Residents of New South Wales and Victoria face alarming threats of a rare avian disease this summer that health officials said was being caused by mosquitoes.

According to Jeremy McAnulty, director for NSW Health's Centre for Health Protection, these specific mosquitoes that are prevalent from towns near the Murray River to Victoria, cause Murray Valley Encephalitis (MVE) and was first observed affecting poultry stocks in southwest NSW.

"Murray Valley encephalitis or MVE is a rare infection of humans in New South Wales ... when it does occur it's carried by mosquitoes and is primarily a virus of birds, so mosquitoes transmit it between birds and occasionally people get in the way," McAnulty told ABC News.

Health officials from both states have issued advisories warning residents to be wary of these mosquitoes and once they suspect of bites, they need to be aware of MVE's symptoms.

Immediate symptoms, according to McAnulty, are severe headache, fever, neck stiffness, drowsiness and confusion but he reminded that "99 per cent or more of the time, an infected person will remain totally well and not get any symptoms."

"But a small proportion of people who are infected will get an illness that ranges from being fairly mild to very severe and fatal," McAnulty added.

Health officials said that the disease is so rare the last recorded case in Australia was way back in the 1970s, which affected some 80 patients then, with cases again emerging last summer.
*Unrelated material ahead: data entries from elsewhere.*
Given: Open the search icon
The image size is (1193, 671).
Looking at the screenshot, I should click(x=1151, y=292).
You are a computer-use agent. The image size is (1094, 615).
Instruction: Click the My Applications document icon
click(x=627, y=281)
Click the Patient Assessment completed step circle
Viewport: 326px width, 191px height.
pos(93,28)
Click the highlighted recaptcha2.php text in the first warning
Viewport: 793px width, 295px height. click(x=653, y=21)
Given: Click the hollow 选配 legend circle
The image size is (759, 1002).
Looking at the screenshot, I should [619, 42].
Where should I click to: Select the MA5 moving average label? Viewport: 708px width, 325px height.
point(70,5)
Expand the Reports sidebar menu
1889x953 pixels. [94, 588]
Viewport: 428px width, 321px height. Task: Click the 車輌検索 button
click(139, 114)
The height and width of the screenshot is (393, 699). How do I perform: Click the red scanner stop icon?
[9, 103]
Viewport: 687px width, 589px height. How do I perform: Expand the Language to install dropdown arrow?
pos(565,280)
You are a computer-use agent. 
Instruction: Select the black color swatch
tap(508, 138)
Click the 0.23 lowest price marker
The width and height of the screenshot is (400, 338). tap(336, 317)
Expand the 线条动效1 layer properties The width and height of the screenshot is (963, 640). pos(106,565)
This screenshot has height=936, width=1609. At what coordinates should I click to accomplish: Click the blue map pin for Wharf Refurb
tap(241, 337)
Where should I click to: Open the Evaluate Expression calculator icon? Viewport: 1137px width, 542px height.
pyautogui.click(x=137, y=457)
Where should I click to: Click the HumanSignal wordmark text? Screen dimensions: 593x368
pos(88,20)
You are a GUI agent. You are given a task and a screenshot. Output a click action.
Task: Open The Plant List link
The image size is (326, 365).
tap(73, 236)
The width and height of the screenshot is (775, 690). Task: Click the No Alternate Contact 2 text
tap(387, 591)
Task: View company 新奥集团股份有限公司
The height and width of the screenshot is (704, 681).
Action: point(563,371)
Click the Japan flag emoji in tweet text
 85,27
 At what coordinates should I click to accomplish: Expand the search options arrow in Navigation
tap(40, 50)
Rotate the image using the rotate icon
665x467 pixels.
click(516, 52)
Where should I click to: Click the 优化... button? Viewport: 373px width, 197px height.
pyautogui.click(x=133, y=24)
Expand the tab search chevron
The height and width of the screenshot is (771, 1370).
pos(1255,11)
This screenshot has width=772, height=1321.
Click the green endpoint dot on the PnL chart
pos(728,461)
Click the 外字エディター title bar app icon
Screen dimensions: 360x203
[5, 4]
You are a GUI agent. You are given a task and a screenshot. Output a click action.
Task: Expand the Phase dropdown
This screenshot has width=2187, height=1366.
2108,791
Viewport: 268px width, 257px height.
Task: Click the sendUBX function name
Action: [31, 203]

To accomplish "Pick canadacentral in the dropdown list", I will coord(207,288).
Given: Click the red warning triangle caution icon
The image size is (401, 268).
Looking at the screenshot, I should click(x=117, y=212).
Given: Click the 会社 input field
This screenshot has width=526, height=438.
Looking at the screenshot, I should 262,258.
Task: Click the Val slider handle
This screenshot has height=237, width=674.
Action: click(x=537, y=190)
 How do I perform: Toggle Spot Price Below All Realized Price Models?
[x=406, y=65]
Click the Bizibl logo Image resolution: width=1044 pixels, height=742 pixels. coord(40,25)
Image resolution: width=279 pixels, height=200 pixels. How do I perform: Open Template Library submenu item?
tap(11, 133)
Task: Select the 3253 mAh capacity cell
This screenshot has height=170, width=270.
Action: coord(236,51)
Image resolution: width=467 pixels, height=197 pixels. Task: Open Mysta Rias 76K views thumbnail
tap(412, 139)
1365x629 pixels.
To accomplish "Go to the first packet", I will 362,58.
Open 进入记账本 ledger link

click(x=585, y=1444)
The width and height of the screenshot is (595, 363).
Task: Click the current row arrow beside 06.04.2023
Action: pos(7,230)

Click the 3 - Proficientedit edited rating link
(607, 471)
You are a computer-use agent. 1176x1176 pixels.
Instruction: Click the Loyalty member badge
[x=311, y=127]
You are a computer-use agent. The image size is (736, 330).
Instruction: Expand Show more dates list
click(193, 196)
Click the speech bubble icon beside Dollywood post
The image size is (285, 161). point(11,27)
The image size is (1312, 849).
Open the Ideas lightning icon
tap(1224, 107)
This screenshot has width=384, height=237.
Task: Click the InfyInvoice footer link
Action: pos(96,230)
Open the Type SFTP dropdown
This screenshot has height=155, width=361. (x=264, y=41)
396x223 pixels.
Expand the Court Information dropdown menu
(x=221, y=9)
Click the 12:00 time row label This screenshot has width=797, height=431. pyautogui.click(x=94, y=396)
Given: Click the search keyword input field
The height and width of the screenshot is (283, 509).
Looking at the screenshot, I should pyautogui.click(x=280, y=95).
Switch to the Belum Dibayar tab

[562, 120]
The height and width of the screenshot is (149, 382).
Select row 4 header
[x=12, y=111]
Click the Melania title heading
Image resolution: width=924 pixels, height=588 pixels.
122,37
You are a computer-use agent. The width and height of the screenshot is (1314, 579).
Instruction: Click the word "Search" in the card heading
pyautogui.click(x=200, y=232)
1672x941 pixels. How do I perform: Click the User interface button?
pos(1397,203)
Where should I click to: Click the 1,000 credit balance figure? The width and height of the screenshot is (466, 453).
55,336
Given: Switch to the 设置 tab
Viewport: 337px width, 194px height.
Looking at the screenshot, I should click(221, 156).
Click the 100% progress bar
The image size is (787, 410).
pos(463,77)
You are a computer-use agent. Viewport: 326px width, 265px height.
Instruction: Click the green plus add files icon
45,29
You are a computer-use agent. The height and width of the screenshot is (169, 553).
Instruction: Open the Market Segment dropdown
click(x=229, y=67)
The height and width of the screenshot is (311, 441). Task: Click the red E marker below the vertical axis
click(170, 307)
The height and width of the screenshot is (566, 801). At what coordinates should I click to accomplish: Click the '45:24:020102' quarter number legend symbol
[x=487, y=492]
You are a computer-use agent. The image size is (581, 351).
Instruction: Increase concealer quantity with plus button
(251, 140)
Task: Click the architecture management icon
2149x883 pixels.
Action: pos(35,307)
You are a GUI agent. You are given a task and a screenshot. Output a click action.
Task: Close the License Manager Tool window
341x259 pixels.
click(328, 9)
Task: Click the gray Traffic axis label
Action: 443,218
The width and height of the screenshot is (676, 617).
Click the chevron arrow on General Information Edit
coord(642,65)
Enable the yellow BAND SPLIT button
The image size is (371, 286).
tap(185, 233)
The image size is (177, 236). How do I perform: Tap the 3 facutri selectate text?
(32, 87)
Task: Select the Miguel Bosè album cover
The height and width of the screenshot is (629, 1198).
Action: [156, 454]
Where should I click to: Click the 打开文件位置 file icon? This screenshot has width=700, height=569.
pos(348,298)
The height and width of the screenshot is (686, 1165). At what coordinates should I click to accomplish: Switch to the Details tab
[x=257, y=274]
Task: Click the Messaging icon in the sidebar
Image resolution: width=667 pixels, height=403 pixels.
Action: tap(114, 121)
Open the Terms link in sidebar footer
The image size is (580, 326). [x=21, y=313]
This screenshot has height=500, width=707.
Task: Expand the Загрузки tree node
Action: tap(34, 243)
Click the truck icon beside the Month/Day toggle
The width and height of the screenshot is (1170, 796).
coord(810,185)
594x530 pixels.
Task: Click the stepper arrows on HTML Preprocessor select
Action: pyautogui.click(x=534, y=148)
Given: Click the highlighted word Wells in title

"Most recently in the last summer we saw two people with the infection, one of whom didn't have symptoms was found by testing and one who did have symptoms and recovered," McAnulty was quoted by ABC as saying.

"In about a third of people who get the symptoms it can be fatal and in about another third they can have long-term ongoing neurological problems. So it can be a nasty disease if you get it," the NSW health official added.

MEV leads to brain infection or meningitis, which McAnulty stressed, is the more serious complications attributed to the disease, stages of which when reached by an infected person could lead to death.

Yet the infections can be shunned by avoiding contacts with the mosquito carriers, which health officials said were most active during dusk and dawn, time of the day that people should be protected when they venture out.

Protection is best offered by wearing long sleeves and long pants, McAnulty said, and by using insect repellents containing DEET or picaridin, to effectively fend off these mosquitoes.